Nicholas - I'm Nicolas Walton. I'm a member of the ESA Gaia science team and I'm here at the Institute of Astronomy in Cambridge. So there are seven so-called data processing centres across Europe; we have one of those here. It's one of these large, big data type activities and we've got a rack of computers in a sort of super computer setup in the Cambridge data centre and we take the data that comes to us from the European Space Agency where we photometrically calibrate and analyse that data. Once we've applied all our calibrations we send that back to ESA and it's combined with a set of data processing outputs from other centres and, eventually you get the final catalogues such as we see today.

Georgia - Before we get to the actual science people will be doing using this data set  - what have you been doing to this data? You say calibrate but just elaborate to me, what does that mean?

Nicholas - So if a star goes across the focal plane array the starlight is detected by the charge coupled detectors and each star going across generates what could be a little spectrum or a little image that gets sent to the ground. But that's in some arbitrary units and we have to convert that into something where we can flux calibrate that data so we can turn something into a known calibrated object. So we can basically say if something was bright, if something was faint, how bright in real physical units.

And we are responsible for removing a number of the artifacts in the data acquisition. So for aspects such as a scattered light or various positional movements which might affect the flux calibration.

Georgia - Basically, a lot of work for a lot of people. Gaia sent down billions and billions of data points to process, and by processing things like the brightness, the distance, and even the colour, this helps work out what kind of object it was seeing. And the first lot of this data got released this week - happily coinciding with Gaia's birthday.

Nicholas - Gaia itself was launched at the end of December in 2013 so, in fact, today is one thousand days exactly after the launch of Gaia.

Georgia - Is it a nice feeling to sort of have the world be able to see all this data?

Nicholas - Yes, so it is. It's great to see a really excellent data set, a really excellent set of data which is going to help so many people write so many decent papers, and discover so many new aspects about our galaxy, and how we are and where we're going.
——
:: Task statement ::
Condense the paragraph in the Gaia interview that begins "So if a star goes across the focal plane array" into a shorter version that keeps its main facts.

:: Dataset excerpt ::
——
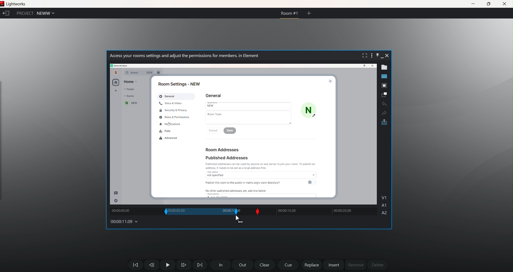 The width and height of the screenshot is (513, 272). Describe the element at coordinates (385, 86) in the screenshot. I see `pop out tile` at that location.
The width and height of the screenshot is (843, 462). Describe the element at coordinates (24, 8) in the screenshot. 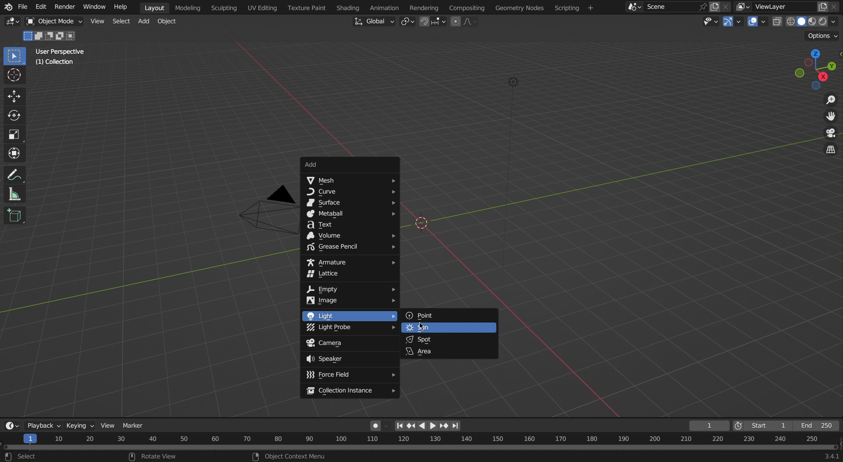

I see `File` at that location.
——
:: Solution for this task ::
When a star crosses the focal plane array, charge coupled detectors pick up its light and produce a small spectrum or image that is sent to the ground. Because these readings are in arbitrary units, the data must be flux calibrated so that each object's brightness can be stated in real physical units.